* **STUDY MATERIAL**:
+===+

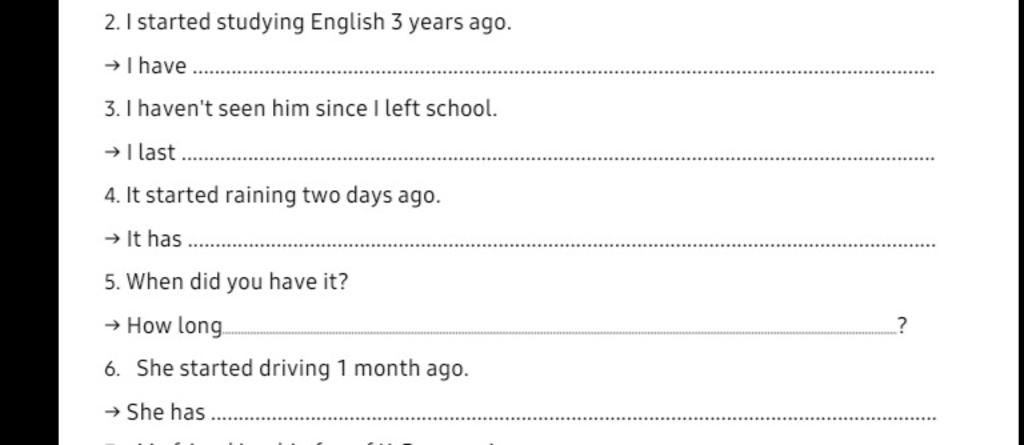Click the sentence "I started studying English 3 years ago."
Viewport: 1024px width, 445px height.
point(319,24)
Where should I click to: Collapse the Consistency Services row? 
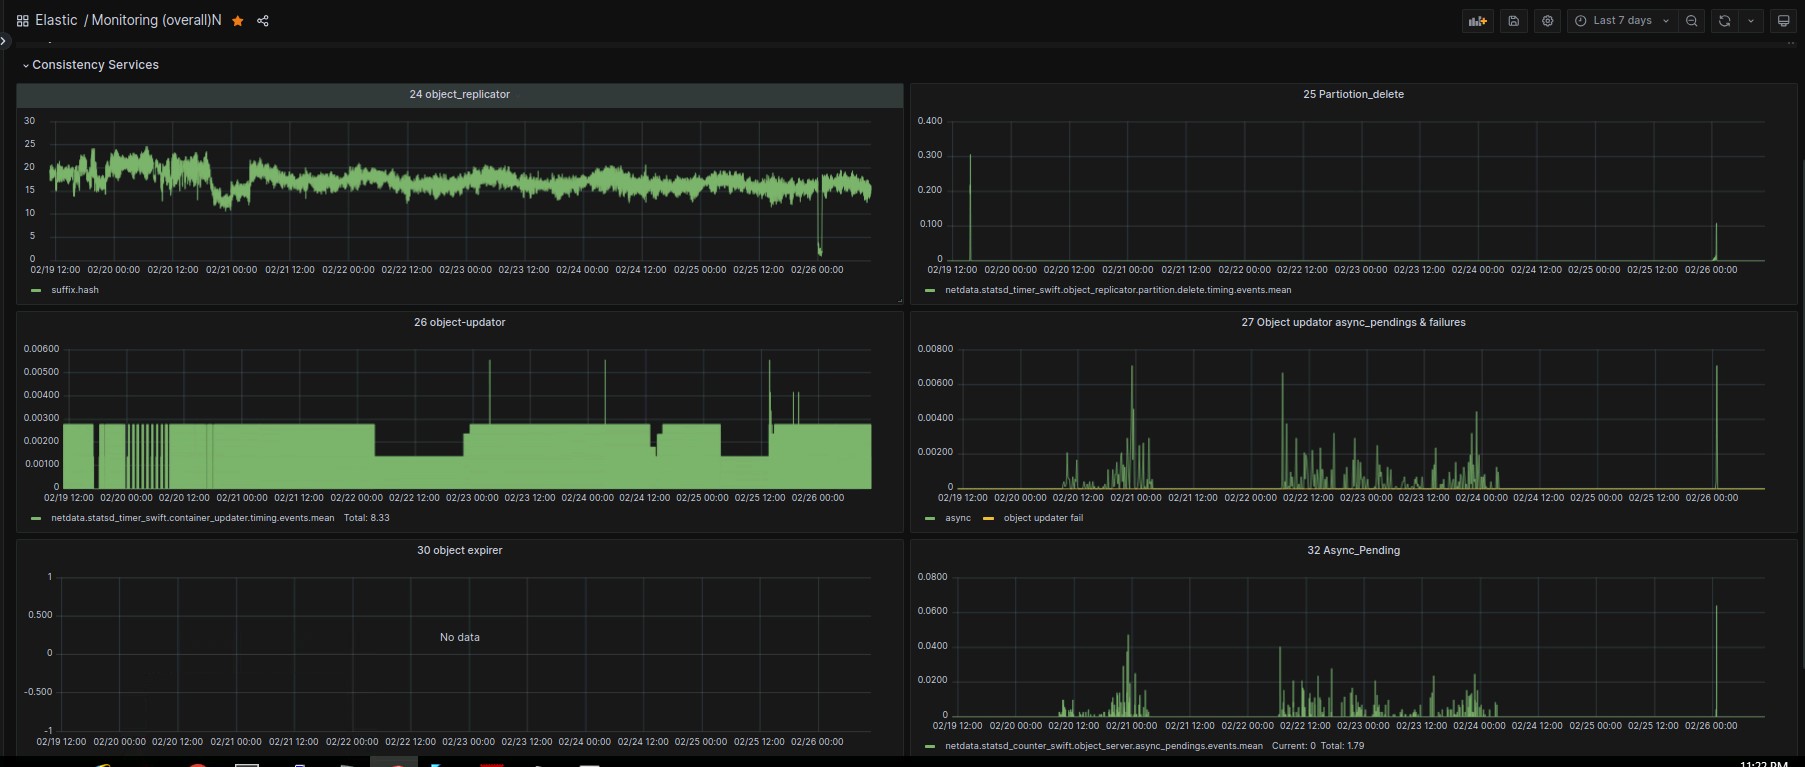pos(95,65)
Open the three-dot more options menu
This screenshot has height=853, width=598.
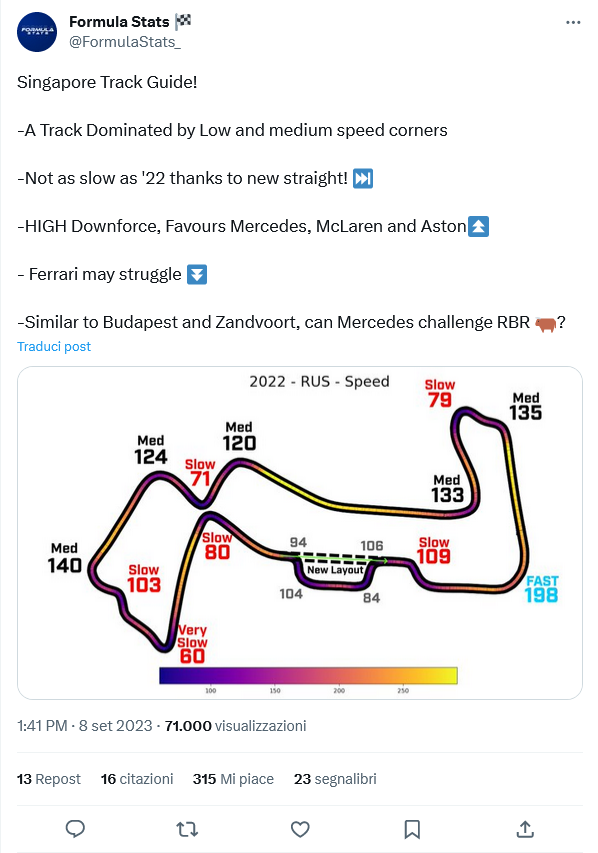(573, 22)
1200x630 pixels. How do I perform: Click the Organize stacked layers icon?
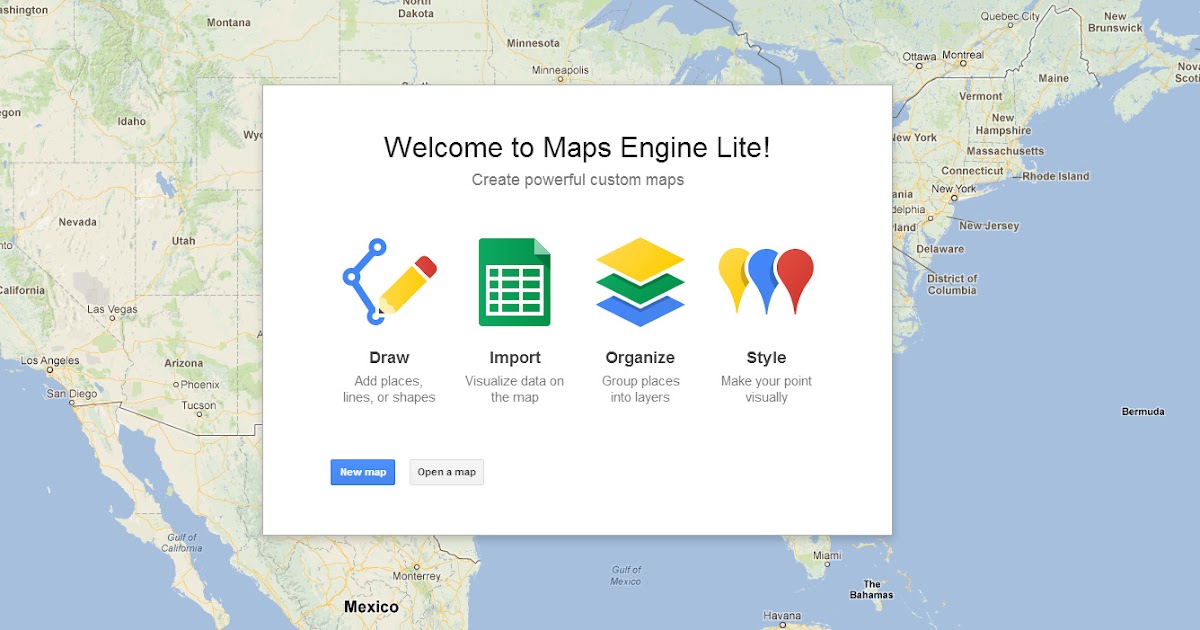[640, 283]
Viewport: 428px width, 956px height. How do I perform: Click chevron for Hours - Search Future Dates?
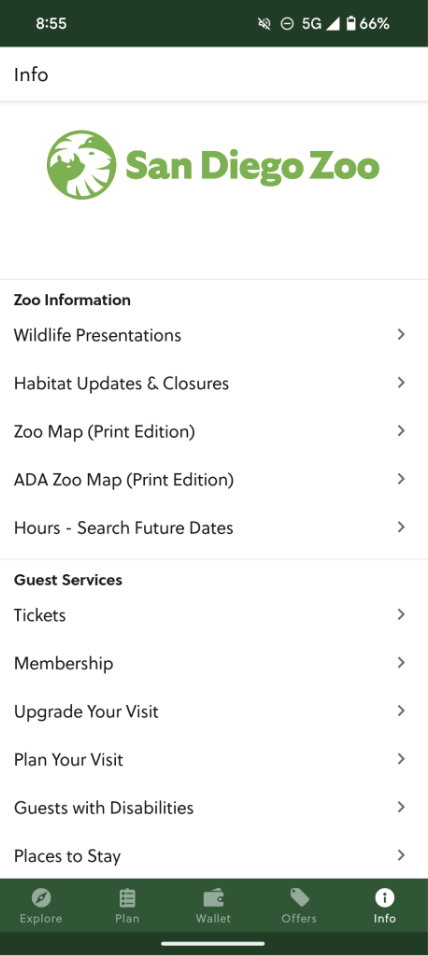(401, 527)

+===+

* **EXERCISE INSTRUCTIONS**: Nothing but the lines from the one holding "This screenshot has height=853, width=598." through the last line of the entries should be written out, exactly and inclusively, minus the pictures.

* **ANSWER AREA**:
This screenshot has height=853, width=598.
(573, 22)
1200x630 pixels. How do I perform: Click the Organize stacked layers icon?
[640, 283]
Viewport: 428px width, 956px height. How do I perform: Click chevron for Hours - Search Future Dates?
(401, 527)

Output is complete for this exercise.